On CPU Physics and CPU Cycles
6 days ago
- #memory management
- #CPU architecture
- #performance optimization
- Efficiency in programming promotes deeper problem understanding.
- Electrical signal speed decreases with physical distance due to parasitic capacitances.
- CPU cores have pipelined architectures with superscalar ALUs, enabling operations like addition in 1 cycle, multiplication in 3-6 cycles, and division up to 20 cycles.

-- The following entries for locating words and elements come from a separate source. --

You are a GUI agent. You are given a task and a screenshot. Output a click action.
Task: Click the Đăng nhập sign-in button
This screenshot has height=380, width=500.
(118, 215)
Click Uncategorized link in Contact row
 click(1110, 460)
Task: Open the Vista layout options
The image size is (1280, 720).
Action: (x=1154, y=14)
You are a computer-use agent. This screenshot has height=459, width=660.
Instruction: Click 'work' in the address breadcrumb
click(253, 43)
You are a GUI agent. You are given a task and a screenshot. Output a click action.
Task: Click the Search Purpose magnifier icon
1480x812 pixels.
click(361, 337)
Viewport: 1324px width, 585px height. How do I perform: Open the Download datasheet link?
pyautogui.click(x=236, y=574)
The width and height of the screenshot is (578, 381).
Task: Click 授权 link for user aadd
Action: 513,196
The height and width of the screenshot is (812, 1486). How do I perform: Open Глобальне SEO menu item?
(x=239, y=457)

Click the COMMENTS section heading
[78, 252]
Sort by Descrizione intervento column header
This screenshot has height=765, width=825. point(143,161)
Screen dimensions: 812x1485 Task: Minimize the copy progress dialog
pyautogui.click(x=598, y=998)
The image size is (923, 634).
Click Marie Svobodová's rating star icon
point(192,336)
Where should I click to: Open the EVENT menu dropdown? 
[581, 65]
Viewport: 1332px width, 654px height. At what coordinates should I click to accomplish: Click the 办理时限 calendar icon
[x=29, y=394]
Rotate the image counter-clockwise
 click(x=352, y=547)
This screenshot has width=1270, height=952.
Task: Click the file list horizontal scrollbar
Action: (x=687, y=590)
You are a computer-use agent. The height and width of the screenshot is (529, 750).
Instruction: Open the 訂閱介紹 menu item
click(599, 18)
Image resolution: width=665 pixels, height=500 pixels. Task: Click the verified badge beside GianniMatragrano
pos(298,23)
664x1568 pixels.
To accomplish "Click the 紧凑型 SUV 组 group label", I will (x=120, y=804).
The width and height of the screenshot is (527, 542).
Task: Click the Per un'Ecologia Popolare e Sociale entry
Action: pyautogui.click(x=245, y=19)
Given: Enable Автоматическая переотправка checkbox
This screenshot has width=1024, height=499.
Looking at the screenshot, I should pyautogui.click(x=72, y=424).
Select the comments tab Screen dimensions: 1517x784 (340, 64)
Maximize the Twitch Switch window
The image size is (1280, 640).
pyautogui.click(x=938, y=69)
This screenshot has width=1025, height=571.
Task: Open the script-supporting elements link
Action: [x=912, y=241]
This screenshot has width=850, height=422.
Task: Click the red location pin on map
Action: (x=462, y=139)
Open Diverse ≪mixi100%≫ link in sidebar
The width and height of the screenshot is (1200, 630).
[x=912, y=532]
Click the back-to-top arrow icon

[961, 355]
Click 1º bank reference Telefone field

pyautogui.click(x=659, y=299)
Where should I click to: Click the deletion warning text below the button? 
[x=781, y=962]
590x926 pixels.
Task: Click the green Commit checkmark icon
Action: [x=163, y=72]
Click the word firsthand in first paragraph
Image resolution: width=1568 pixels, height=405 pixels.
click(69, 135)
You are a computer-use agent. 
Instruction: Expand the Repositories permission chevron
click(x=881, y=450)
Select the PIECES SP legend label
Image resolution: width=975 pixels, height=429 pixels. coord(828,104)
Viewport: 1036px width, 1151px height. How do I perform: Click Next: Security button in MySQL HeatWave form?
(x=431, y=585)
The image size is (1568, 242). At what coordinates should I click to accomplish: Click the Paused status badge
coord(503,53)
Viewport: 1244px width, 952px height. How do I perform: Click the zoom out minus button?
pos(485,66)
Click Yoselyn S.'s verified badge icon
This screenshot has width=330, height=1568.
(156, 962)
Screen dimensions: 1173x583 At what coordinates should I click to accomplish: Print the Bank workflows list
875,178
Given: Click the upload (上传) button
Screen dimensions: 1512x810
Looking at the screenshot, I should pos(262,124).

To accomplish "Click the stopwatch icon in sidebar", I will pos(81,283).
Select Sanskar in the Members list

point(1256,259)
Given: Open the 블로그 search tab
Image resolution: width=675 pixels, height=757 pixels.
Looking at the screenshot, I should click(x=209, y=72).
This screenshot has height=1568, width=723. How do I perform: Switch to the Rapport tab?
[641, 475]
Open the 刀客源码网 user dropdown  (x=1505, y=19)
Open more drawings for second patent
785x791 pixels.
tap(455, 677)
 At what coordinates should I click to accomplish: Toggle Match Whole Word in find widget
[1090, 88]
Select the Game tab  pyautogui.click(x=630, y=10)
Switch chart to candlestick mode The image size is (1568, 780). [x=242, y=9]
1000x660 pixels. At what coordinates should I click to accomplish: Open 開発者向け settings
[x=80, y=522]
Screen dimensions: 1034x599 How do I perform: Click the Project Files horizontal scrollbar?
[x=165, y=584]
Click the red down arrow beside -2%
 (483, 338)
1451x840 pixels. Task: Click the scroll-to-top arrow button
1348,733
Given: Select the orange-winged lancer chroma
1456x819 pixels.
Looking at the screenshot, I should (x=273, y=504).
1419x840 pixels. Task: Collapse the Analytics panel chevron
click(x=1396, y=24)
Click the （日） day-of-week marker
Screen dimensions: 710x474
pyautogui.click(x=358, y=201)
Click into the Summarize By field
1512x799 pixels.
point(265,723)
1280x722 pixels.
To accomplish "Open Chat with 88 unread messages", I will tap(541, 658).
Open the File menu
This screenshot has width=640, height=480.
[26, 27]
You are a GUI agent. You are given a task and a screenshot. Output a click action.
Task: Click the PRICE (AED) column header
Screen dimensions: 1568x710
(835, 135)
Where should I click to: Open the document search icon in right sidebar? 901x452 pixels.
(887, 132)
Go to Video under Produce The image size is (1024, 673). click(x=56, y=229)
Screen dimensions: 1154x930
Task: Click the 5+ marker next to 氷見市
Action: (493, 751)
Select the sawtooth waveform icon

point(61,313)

- L1 cache is split into L1 Data (L1D) and L1 Instruction (L1I) caches, with L1D reads taking about 3 cycles.
- Branch mispredictions incur significant penalties (15-25 cycles), and modern CPUs use dynamic branch prediction to mitigate this.
- [[likely]]/[[unlikely]] attributes can affect branch prediction but are less effective due to dynamic prediction and developer misestimations.
- TLBs (Translation Lookaside Buffers) handle virtual-to-physical address translations and are critical for performance, though often not problematic for application-level code.
- Memory access latencies increase with distance from the CPU: L2 cache at 10-15 cycles, L3 at 30-70 cycles, main RAM at 200-300 cycles, and persistent storage (e.g., NVMe SSD) at tens of thousands to millions of cycles.
- C++ memory storage types include stack (fast, cached), static variables (cached reasonably), heap (uncached unless linear access), and thread-local storage.
- Network latencies vary widely, from LAN (100,000-500,000 cycles) to global distances (up to hundreds of millions of cycles), with worst-case scenarios potentially infinite.